GRPO中策略差异度量的统一框架再思考
A Unified Framework for Rethinking Policy Divergence Measures in GRPO
February 5, 2026
作者: Qingyuan Wu, Yuhui Wang, Simon Sinong Zhan, Yanning Dai, Shilong Deng, Sarra Habchi, Qi Zhu, Matthias Gallé, Chao Huang
cs.AI
摘要
基于验证奖励的强化学习(RLVR)已成为提升大型语言模型推理能力的关键范式。现有RLVR方法(如GRPO及其变体)大多通过限制策略差异(采用似然比截断方式)来确保稳定更新。本文提出一个统一的截断框架,通过策略差异的广义概念来刻画现有方法——该框架不仅涵盖似然比与KL散度,还可扩展至其他度量指标。该框架为系统分析不同策略差异度量如何影响探索行为与模型性能提供了理论基石。我们进一步提出KL3估计量(一种方差缩减的KL散度蒙特卡洛估计量)作为关键策略差异约束,并从理论上证明基于KL3的约束在数学上等效于非对称比率截断,这种截断会将概率质量重新分配至高置信度动作,在保持GRPO类方法简洁性的同时增强探索能力。数学推理基准测试表明,将KL3估计量融入GRPO能同时提升训练稳定性与最终性能,印证了策略优化中原则性差异约束的重要性。

所给材料:
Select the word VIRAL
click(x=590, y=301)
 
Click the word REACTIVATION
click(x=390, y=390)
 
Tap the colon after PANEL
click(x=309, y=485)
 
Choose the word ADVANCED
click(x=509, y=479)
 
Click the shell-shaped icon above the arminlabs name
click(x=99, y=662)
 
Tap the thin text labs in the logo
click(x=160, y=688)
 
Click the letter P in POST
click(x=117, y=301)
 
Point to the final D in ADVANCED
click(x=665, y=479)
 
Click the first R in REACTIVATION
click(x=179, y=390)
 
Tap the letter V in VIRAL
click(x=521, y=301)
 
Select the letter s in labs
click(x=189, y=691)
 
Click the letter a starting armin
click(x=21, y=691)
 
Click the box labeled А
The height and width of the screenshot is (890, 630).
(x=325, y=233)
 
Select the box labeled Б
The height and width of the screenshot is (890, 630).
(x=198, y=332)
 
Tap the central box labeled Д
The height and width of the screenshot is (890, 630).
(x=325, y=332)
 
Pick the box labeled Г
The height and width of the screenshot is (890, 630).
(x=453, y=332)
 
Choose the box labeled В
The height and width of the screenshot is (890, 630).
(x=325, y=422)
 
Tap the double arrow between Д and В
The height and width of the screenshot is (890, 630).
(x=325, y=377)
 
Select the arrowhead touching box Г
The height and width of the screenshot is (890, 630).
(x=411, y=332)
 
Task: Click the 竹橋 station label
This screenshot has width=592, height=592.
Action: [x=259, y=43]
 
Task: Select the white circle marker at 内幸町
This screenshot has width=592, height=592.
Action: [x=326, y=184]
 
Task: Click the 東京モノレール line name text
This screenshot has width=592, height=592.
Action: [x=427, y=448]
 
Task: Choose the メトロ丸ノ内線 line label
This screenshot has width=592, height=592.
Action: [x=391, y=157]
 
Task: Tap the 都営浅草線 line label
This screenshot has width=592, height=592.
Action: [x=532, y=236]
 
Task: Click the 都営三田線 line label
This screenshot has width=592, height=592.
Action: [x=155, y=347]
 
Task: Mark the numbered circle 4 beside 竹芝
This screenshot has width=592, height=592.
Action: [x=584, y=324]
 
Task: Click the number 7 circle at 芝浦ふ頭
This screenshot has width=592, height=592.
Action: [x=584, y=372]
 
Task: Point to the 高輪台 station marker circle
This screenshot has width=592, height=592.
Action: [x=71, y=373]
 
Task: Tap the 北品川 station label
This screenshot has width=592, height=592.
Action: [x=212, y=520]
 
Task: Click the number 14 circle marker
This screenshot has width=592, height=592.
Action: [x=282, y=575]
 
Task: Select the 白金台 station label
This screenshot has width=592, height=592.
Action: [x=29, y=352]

问题:
1 – 根据GRPO策略差异度量论文摘要回答：
(a) 现有RLVR方法大多通过什么方式限制策略差异？
(b) KL3估计量被描述为一种什么样的估计量？
(c) 基于KL3的约束在数学上等效于哪种截断？
2 – 请从GRPO策略差异度量论文摘要的最后一句之后接着续写。

任务回答:
1 –
(a) 采用似然比截断方式。
(b) 一种方差缩减的KL散度蒙特卡洛估计量。
(c) 非对称比率截断。

2 –
English
Reinforcement Learning with Verified Reward (RLVR) has emerged as a critical paradigm for advancing the reasoning capabilities of Large Language Models (LLMs). Most existing RLVR methods, such as GRPO and its variants, ensure stable updates by constraining policy divergence through clipping likelihood ratios. This paper introduces a unified clipping framework that characterizes existing methods via a general notion of policy divergence, encompassing both likelihood ratios and Kullback-Leibler (KL) divergences and extending to alternative measures. The framework provides a principled foundation for systematically analyzing how different policy divergence measures affect exploration and performance. We further identify the KL3 estimator, a variance-reduced Monte Carlo estimator of the KL divergence, as a key policy divergence constraint. We theoretically demonstrate that the KL3-based constraint is mathematically equivalent to an asymmetric ratio-based clipping that reallocates probability mass toward high-confidence actions, promoting stronger exploration while retaining the simplicity of GRPO-style methods. Empirical results on mathematical reasoning benchmarks demonstrate that incorporating the KL3 estimator into GRPO improves both training stability and final performance, highlighting the importance of principled policy divergence constraints in policy optimization.